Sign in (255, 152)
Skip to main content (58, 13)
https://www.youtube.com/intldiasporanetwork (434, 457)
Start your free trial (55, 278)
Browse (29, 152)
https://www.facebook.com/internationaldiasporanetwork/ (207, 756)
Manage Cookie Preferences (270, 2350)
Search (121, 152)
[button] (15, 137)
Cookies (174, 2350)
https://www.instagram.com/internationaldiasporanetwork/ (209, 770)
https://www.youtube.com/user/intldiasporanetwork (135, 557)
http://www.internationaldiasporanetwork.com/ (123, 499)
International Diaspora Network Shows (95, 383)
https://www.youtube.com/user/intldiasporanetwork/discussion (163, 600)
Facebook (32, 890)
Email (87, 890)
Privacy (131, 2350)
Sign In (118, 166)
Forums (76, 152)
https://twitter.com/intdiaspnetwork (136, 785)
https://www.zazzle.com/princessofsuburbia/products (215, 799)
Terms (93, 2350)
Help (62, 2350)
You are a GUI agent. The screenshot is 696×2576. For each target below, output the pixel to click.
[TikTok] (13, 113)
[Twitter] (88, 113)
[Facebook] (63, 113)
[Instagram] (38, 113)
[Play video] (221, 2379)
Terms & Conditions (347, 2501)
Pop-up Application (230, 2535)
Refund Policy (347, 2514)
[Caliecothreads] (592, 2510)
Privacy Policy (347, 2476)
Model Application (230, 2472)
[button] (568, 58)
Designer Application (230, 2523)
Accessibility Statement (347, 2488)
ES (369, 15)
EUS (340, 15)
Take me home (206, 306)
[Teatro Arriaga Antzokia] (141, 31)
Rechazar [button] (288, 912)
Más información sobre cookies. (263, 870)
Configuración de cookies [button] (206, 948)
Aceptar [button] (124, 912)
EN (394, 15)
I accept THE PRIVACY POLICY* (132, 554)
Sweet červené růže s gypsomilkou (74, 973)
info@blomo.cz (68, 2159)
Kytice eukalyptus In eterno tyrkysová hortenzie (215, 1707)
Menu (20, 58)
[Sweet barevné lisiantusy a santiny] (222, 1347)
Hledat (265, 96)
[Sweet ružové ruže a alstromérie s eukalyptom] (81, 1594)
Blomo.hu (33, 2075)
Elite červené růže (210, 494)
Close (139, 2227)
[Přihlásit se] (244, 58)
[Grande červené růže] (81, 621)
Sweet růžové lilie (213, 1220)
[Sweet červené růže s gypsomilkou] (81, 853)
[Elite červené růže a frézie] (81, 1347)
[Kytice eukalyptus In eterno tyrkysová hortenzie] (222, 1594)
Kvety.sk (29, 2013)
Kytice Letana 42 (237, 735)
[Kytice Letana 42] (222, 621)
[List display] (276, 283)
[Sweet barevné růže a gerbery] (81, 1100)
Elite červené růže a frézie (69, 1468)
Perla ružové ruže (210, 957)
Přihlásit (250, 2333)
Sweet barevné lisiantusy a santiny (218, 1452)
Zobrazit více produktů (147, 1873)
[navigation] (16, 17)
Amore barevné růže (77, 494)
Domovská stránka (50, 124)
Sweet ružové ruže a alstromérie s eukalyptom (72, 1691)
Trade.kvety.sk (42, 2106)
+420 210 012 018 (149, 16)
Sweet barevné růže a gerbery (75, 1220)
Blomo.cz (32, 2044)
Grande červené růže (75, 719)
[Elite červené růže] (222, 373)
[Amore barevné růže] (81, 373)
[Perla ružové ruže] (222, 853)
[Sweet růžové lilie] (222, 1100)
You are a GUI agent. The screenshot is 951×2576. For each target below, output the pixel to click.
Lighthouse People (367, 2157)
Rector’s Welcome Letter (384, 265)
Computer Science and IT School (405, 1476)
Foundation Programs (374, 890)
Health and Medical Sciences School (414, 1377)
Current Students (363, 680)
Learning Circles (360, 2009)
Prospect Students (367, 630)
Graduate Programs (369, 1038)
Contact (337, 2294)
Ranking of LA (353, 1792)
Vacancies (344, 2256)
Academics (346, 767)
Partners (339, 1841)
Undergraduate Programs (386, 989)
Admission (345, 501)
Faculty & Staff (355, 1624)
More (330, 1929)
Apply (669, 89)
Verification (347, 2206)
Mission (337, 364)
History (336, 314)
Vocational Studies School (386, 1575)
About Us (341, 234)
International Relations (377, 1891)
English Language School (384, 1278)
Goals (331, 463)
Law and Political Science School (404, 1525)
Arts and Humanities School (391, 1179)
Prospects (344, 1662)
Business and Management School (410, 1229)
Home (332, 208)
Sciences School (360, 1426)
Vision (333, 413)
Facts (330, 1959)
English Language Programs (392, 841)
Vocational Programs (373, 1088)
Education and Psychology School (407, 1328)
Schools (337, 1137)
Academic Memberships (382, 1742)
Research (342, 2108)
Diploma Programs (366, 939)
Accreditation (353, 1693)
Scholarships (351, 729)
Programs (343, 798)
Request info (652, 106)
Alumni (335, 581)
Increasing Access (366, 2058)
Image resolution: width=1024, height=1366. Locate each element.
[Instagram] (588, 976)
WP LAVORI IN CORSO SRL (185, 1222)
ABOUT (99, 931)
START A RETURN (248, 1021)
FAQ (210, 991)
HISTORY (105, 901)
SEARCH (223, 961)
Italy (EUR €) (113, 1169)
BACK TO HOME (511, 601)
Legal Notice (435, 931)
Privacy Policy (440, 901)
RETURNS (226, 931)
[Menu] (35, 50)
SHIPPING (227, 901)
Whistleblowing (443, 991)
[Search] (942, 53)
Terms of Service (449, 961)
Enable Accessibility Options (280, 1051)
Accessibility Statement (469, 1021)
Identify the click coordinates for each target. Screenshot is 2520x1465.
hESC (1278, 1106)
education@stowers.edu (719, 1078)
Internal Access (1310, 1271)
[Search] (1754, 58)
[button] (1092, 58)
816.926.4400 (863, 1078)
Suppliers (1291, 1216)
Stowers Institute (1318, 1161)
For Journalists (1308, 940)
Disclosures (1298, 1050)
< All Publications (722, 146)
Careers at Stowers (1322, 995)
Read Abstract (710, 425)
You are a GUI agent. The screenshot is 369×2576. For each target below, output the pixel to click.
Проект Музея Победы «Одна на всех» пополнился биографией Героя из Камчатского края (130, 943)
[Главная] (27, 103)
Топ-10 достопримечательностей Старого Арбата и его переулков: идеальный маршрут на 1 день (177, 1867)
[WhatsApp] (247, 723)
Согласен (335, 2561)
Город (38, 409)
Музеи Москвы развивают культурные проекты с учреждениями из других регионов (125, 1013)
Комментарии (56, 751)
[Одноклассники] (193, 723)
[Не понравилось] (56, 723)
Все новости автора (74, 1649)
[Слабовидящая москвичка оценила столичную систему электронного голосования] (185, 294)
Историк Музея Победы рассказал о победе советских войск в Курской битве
_ _ _ _ _
- [PROBLEM DESCRIPTION]: Your output should be the lines from the one with "FAQ (210, 991)" through the last line of the entries above, copied exactly and nothing more.

- [EXERCISE OUTPUT]:
FAQ (210, 991)
HISTORY (105, 901)
SEARCH (223, 961)
Italy (EUR €) (113, 1169)
BACK TO HOME (511, 601)
Legal Notice (435, 931)
Privacy Policy (440, 901)
RETURNS (226, 931)
[Menu] (35, 50)
SHIPPING (227, 901)
Whistleblowing (443, 991)
[Search] (942, 53)
Terms of Service (449, 961)
Enable Accessibility Options (280, 1051)
Accessibility Statement (469, 1021)
Identify the click coordinates for each target. Screenshot is 2520x1465.
hESC (1278, 1106)
education@stowers.edu (719, 1078)
Internal Access (1310, 1271)
[Search] (1754, 58)
[button] (1092, 58)
816.926.4400 (863, 1078)
Suppliers (1291, 1216)
Stowers Institute (1318, 1161)
For Journalists (1308, 940)
Disclosures (1298, 1050)
< All Publications (722, 146)
Careers at Stowers (1322, 995)
Read Abstract (710, 425)
You are a GUI agent. The screenshot is 369×2576. For each target below, output the pixel to click.
Проект Музея Победы «Одна на всех» пополнился биографией Героя из Камчатского края (130, 943)
[Главная] (27, 103)
Топ-10 достопримечательностей Старого Арбата и его переулков: идеальный маршрут на 1 день (177, 1867)
[WhatsApp] (247, 723)
Согласен (335, 2561)
Город (38, 409)
Музеи Москвы развивают культурные проекты с учреждениями из других регионов (125, 1013)
Комментарии (56, 751)
[Одноклассники] (193, 723)
[Не понравилось] (56, 723)
Все новости автора (74, 1649)
[Слабовидящая москвичка оценила столичную систему электронного голосования] (185, 294)
Историк Музея Победы рассказал о победе советских войск в Курской битве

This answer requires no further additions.